Swedish CFOs express less favorable views about both the probability of default by counterparties and the lending attitude of financial institutions. However, the deterioration in lending attitude is primarily explained by the expanded sample of the survey (we have now expanded the sample to the 500 largest companies in Sweden), which confirms anecdotal evidence that size of a company matters in determining the willingness of financial institutions to provide loans.
The probability of counterparties’ default
The probability of counterparties’ default is perceived as having increased greatly, where many CFOs have shifted to “average” from “below average”. Looking at the different sectors CB&T and Manufacturing are the most negative, while Construction is the most positive.
A majority of CFOs are still seeing a favorable lending attitude by financial institutions toward their companies. But there is a large shift to an “average” attitude from a “favorable” one, which seems more due to the expanded sample (we have now extended the sample to the 500 largest companies in Sweden) than to a significant change in the lending landscape. Financial Services, TMT and CB&T stand out as the sectors perceiving that they face the most unfavorable attitude.

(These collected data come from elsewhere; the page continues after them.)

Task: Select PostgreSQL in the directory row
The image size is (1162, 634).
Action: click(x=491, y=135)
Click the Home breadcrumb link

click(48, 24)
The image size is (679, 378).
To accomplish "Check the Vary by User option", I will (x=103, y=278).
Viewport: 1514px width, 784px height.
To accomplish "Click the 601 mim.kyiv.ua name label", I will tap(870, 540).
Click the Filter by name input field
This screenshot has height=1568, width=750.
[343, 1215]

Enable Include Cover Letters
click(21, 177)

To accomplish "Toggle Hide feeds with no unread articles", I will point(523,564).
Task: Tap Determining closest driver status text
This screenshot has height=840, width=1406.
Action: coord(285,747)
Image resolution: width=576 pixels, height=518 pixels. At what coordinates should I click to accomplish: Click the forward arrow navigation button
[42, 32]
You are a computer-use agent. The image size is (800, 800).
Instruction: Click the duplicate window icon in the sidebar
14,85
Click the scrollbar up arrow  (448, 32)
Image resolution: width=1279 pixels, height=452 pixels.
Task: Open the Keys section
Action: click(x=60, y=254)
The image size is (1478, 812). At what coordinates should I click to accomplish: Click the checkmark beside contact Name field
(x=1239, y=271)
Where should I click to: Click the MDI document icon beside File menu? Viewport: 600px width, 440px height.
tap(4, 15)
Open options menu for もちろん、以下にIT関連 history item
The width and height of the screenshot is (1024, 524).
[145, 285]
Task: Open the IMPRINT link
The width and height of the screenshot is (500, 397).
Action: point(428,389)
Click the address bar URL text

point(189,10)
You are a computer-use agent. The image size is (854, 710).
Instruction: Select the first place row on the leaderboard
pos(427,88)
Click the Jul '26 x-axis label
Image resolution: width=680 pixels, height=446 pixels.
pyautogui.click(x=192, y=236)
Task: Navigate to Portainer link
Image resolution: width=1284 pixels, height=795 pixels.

A large majority of Swedish CFOs see a normal level of uncertainty, which is also true of their Nordic peers who − on a net basis – nevertheless view uncertainty as even lower. CFOs in the Manufacturing, CB&T and Financial Services sectors stand out, since they perceive higher levels of uncertainty than their peers in other sectors.
Taking on risks
Swedish CFOs continue to be defensive in the sense that a majority do not think this is a good time to be taking on greater risk. However, 34% saying yes to taking on more risk is the highest positive response since the spring 2016 survey (38%). Financial Services stands out as the sector that is by far the most reluctant to take on greater risk.